Re: Entities (part of detailed review)

[CC'ing implementors@whatwg.org]

2007/8/1, Henri Sivonen:
> On Aug 1, 2007, at 15:28, Thomas Broyer wrote:
>
> > Can someone remind me why this hasn't be done with a third "Is
> > semi-colon required" column?
>
> If anything, the current table suggests a sensible implementation
> approach that works together with the parsing algorithm prose.

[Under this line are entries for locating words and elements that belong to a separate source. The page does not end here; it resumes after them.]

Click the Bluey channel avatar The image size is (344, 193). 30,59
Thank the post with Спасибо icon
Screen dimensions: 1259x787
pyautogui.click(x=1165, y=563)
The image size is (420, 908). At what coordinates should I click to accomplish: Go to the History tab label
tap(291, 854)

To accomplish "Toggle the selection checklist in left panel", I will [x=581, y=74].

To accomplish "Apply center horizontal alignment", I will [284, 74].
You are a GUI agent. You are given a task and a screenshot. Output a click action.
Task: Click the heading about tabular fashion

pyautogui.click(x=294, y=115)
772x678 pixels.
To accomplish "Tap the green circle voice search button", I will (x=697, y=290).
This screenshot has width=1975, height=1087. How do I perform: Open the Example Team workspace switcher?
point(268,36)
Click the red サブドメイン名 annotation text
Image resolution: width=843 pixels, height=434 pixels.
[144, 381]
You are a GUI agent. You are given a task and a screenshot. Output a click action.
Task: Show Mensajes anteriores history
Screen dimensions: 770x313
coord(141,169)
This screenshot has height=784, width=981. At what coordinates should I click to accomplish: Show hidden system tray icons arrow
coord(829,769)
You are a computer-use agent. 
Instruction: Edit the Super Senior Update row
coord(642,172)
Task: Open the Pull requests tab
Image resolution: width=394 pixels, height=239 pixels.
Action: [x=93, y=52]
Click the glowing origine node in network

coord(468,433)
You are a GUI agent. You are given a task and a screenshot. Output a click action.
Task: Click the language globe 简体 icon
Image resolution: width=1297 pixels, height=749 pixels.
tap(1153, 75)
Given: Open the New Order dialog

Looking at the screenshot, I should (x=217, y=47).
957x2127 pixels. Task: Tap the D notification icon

Just to say that I've updated Twintsam's tokenizer [1] to use an "is
missing semi-colon recoverable"-column approach. It now passes all 519
tokenizer/entities.test tests [2].
It might not be the fastest approach but given that the HtmlEntities
class is public, I find it cleaner (entities are only exposed as names
without semi-colons, the "third colon" is internal to the library and
its HTML5 tokenizing algorithm). The HtmlEntities' class internals
could eventually be refactored though to use the "two columns"
approach instead...

[1] HTML5 library for .NET 2.0 written in C#. Most of the code is
about six-month old, I'm working on it to align with the latest
current draft. It can be found at http://code.google.com/p/twintsam/
[2] http://html5lib.googlecode.com/svn/trunk/testdata/tokenizer/entities.test

-- 
Thomas Broyer

Received on Thursday, 2 August 2007 10:17:31 UTC